How important is population? By 1995 more than 1.1 billion people were living in what are flagged as biodiversity hot spots. Perhaps even more significant for the future, the population density levels and growth rates within these species-rich ecoregions significantly exceed world averages. Population densities are still low in the major tropical wilderness areas, but these irreplaceable expanses of tropical forest are experiencing extremely rapid population growth—around two and a half times the world average.
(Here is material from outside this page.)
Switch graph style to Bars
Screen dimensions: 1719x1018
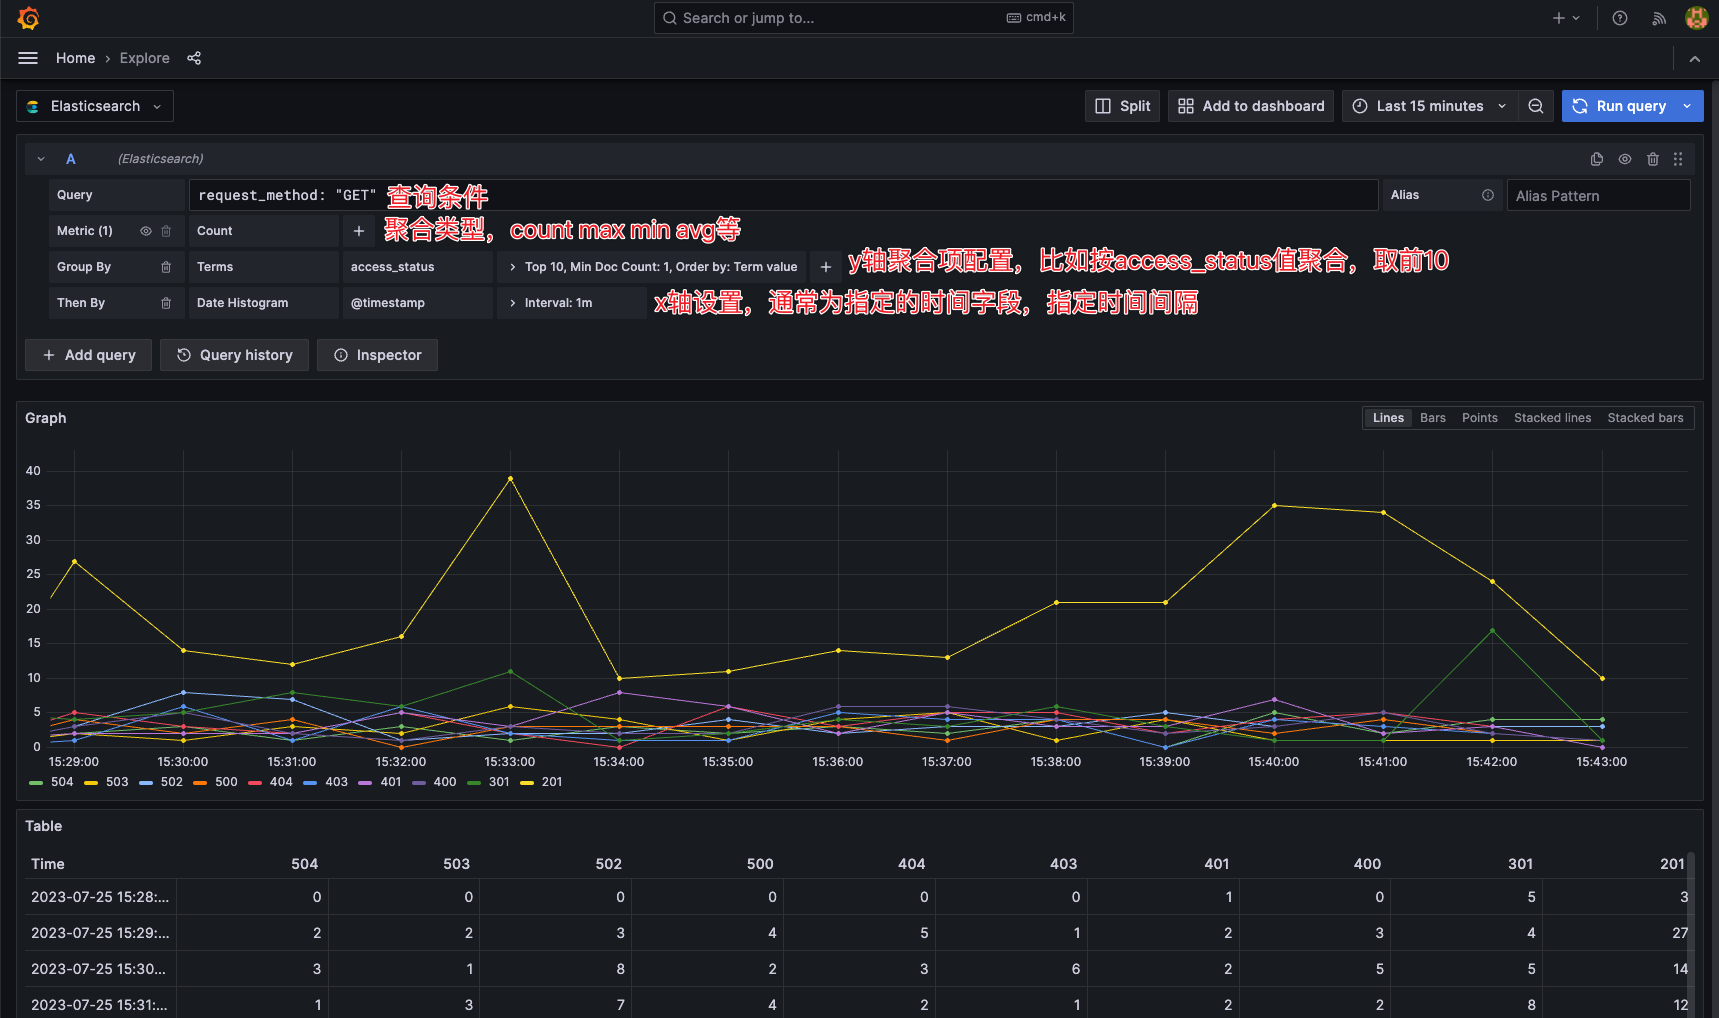[x=1432, y=418]
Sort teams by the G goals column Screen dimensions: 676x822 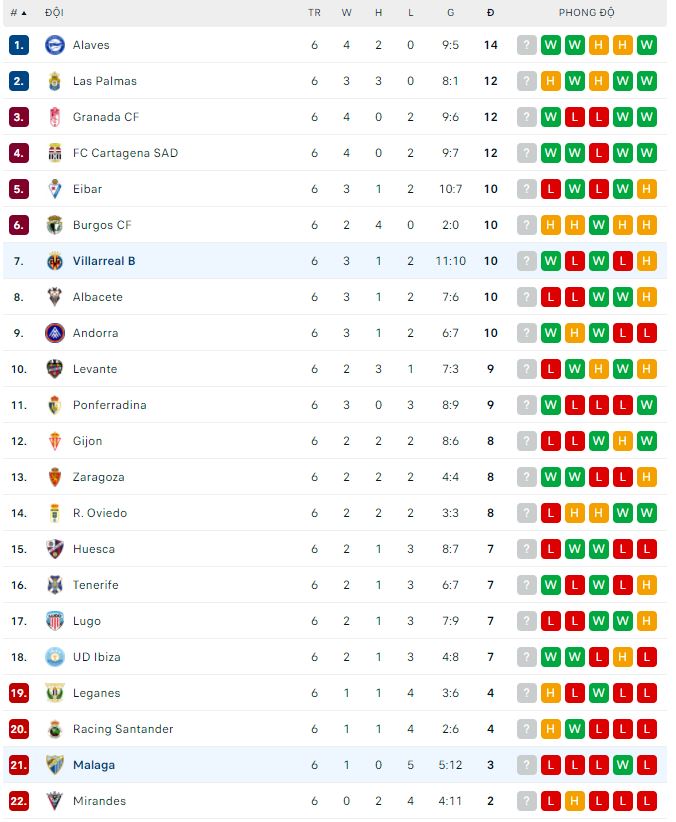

Apparently this growth is driven principally by intense migration, with help from rapid natural population growth occurring in the surrounding regions.

"Though most demographers might not even bat an eye after reviewing these findings, they caught biologists and environmental policy makers by surprise," said Richard Cincotta, an ecologist at PAI and a co-author of the report with Research V.P. Robert Engelman. "Biologists are now aware that where the planet's biological wealth is the most concentrated and the most threatened, human population is either denser than the world as a whole or growing faster than the world as a whole, or both. And if they read the report, some may connect basic development issues in the poorest countries of the world, such as reproductive health and girls' education, with the future of the orangutan, the harpy eagle, and the dragon orchid. We want policy makers to realize what we've realized—that the future of many of today's species rests, in part, on how much the world's governments decide to invest in the female of our own species."

This means both conservation programs and sound population policies will need to work in tandem in order to minimize both the loss of species and the impacts that such losses will have on human generations yet to come. The biodiversity hot spot concept and the GIS mapping featured in Nature's Place give development policy makers a guide to where their efforts might be best directed. One glimmer of hope: although world population is now over six billion and is still growing by 78 million annually (roughly a population the size of Germany's), its rate of annual growth is slowing dramatically and world population size could reach a plateau by the middle of this century. According to Cincotta and Engelman, this modern reproductive transition is well underway and could be speeded up if the richer nations meet their financial commitments to help the poorest nations of the world educate their girls, improve and promote their family planning programs, and elevate the status of women.